There's another way to interpret this: 10 pixels of realistic particle movement and lots of noise.

If none of you people have ever done software engineering before, I'd like to explain a few things: you test it you test it you test it. And with the most simple things at first.

So in this sense this stuff has 0 credibility in my eyes right now. Either using today's horoscope or MSimon to interpret these images doesn't make that much qualitative difference. And by going out there and beating the drum about this you're discrediting yourself and everyone else posting in this forum.

But all is not lost. So not to be totally negative. Here are couple of suggestions for two very simple tests of your code:

1) magnetic field. Put a ring of current on the x-y plane, and inject an electron on the same plane some way off. What you should see is something like this:

Image

As polywell is made up of rings of current it's a good test. And another thing. We have this wonderful thing called conservation of energy in physics. We should not ignore it. At all points the particle should have the same constant speed - if the speed varies in your simulations it means you have a problem.

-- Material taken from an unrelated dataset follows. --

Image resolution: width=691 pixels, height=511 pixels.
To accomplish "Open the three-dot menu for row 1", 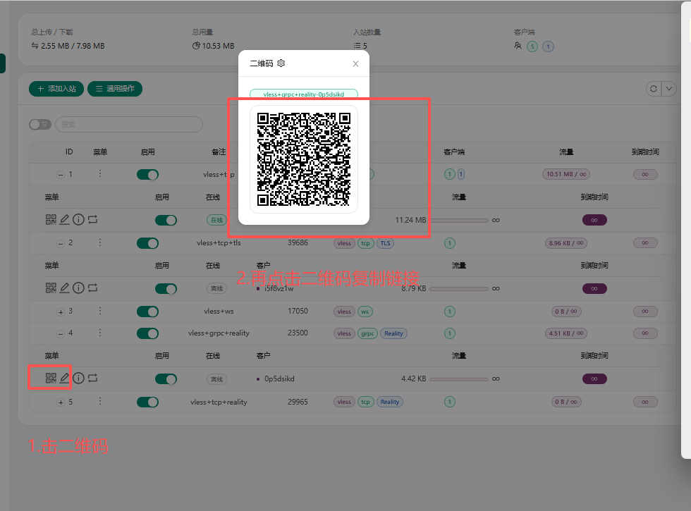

2) electric field. Put a sphere of uniform charge in space and now let a particle loose some way off with some speed not in the direction of the charge.

You can read about the sphere of uniform charge here:
http://hyperphysics.phy-astr.gsu.edu/HB ... ph.html#c3

Here are the equations for it:

Image

In the end you should see something like this:

Image

And again we come to this energy thing. Particle energy + potential energy should be const.

So V(mid)-V(particle)+eV(speed(particle))=const throughout the paths. If not you have a problem.

These are just two tests, you should have more, and you should run them regularly to make sure nothing has broken.

And then I'd love to see recirculation from your model. A particle navigating the polywell. Energy not gained and not lost.

After you get all these things working, you might start thinking about doing weird things using trigonometric functions. I know these test are kind of boring, but without those you don't get results, you get fantasy.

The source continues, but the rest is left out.